Friday, May 04, 2012

The Mirage of Romney's Centrism

It's beginning to dawn on me that all this talk about Romney the Centrist--about how he'll move to the center now that the primaries are behind him, that he'll govern from the center: all that is just a mirage.  Romney may not be a wingnut himself, but he is in, of and for the party of the wingnuts and that is the way he will play it out as far as the eye can see.  There are all kinds of reasons why we can expect this to be true.

First, as others have noted, this is not a campaign of enthusiasms.  Neither side likes its candidate all that much.  They won't vote for him so much as they will vote against the other guy.  If that is your strategy, you've got to go negative and stay there which in the nature of things is likely to to drive you to the extreme.

Second, all that stuff about governing from the center in Massachusetts--well, maybe he did but that is becaaue Massachusetts is a sorta kinda centrist place.  There's nobody who remotely fits that model in Congress. One thing about Romney, he does like to make deals, so he'll go where the deals are.  Which explains why he is finding it easy to make kissy face with Paul Ryan, and while he'll do the same with Mitch McConnell and Eric Cantor.

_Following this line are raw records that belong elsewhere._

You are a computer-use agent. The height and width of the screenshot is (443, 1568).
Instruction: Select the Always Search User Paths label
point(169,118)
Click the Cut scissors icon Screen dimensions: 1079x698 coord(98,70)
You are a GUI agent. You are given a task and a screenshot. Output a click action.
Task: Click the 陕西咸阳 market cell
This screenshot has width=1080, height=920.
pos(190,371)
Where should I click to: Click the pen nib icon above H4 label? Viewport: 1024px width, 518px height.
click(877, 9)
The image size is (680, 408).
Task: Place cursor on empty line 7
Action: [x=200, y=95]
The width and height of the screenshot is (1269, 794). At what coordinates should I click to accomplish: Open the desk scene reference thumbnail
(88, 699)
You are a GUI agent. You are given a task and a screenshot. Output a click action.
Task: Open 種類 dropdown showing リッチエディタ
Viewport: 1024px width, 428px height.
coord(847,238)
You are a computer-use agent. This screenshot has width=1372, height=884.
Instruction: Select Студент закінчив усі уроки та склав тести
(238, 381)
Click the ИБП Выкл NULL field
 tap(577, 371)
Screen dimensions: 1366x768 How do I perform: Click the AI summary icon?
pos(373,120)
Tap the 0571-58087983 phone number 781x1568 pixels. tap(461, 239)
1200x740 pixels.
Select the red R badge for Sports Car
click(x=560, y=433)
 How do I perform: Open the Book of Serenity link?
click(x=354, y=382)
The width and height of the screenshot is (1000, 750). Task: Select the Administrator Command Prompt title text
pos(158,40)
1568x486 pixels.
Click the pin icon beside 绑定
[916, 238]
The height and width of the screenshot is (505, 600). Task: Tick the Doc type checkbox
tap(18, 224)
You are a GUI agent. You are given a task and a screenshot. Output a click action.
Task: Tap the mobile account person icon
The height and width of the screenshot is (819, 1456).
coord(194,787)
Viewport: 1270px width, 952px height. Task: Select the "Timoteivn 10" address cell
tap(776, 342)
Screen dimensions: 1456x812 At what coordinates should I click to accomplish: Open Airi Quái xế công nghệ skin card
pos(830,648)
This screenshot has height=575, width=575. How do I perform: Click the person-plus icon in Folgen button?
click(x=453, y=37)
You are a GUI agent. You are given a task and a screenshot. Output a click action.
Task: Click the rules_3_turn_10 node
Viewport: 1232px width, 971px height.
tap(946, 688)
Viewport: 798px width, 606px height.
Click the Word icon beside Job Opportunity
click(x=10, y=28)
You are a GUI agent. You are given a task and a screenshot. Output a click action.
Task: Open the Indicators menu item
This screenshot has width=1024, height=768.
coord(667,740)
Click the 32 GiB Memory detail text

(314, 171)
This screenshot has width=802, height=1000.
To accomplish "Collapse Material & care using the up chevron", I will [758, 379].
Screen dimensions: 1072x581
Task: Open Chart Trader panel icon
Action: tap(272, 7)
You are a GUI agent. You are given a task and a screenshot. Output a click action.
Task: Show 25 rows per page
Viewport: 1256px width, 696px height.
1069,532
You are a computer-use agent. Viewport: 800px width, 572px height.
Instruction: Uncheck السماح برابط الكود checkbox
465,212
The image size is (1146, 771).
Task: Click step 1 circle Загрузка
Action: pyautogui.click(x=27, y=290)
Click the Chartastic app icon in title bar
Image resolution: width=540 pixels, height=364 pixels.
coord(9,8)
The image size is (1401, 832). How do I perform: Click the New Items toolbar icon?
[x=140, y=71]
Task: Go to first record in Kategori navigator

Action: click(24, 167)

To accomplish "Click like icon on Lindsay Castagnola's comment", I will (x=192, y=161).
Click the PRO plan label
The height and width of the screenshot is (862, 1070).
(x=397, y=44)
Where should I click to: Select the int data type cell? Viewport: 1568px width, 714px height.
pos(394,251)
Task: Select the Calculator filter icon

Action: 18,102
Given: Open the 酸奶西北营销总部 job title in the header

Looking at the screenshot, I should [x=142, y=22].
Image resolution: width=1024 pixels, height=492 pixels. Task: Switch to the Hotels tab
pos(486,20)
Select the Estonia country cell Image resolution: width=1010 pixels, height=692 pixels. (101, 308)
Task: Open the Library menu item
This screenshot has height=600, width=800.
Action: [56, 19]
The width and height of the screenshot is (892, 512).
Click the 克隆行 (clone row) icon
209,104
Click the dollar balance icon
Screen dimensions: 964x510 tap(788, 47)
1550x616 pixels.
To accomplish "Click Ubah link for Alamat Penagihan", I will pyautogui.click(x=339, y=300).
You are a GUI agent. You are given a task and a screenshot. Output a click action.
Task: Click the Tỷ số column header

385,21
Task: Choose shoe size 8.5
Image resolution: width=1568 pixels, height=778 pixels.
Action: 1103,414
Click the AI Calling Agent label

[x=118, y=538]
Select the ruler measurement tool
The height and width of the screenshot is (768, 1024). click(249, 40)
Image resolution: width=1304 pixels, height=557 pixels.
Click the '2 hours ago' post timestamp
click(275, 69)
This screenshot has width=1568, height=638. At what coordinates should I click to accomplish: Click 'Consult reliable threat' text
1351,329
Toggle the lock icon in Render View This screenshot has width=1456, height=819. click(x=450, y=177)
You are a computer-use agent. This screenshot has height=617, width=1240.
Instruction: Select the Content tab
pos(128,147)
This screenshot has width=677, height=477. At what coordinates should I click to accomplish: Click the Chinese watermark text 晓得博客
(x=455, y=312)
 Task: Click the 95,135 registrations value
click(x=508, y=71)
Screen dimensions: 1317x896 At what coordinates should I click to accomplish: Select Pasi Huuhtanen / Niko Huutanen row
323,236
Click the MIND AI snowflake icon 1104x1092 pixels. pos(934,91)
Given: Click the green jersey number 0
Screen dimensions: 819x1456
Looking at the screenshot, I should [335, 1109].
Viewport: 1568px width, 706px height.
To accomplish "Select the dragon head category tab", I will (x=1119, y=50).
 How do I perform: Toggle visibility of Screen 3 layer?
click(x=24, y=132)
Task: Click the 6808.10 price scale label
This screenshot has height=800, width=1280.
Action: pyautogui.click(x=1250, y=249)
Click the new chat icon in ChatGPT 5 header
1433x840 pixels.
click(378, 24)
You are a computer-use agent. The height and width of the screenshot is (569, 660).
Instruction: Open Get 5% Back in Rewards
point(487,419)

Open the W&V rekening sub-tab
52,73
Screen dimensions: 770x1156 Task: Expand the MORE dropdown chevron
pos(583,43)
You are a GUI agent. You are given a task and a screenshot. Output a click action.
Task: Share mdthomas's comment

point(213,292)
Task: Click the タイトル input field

Third,  infrastructure.  A candidate isn't an individual; he is the nucleus of an organism, a survivor in an ecological niche.  Practically speaking, Romney can't begin to run a campaign--or an administration--without Liberty University and the Heritage Fund because that is all the Republicans have left.


Those are three reasons that come to me off the top of my head.  I assume there are more?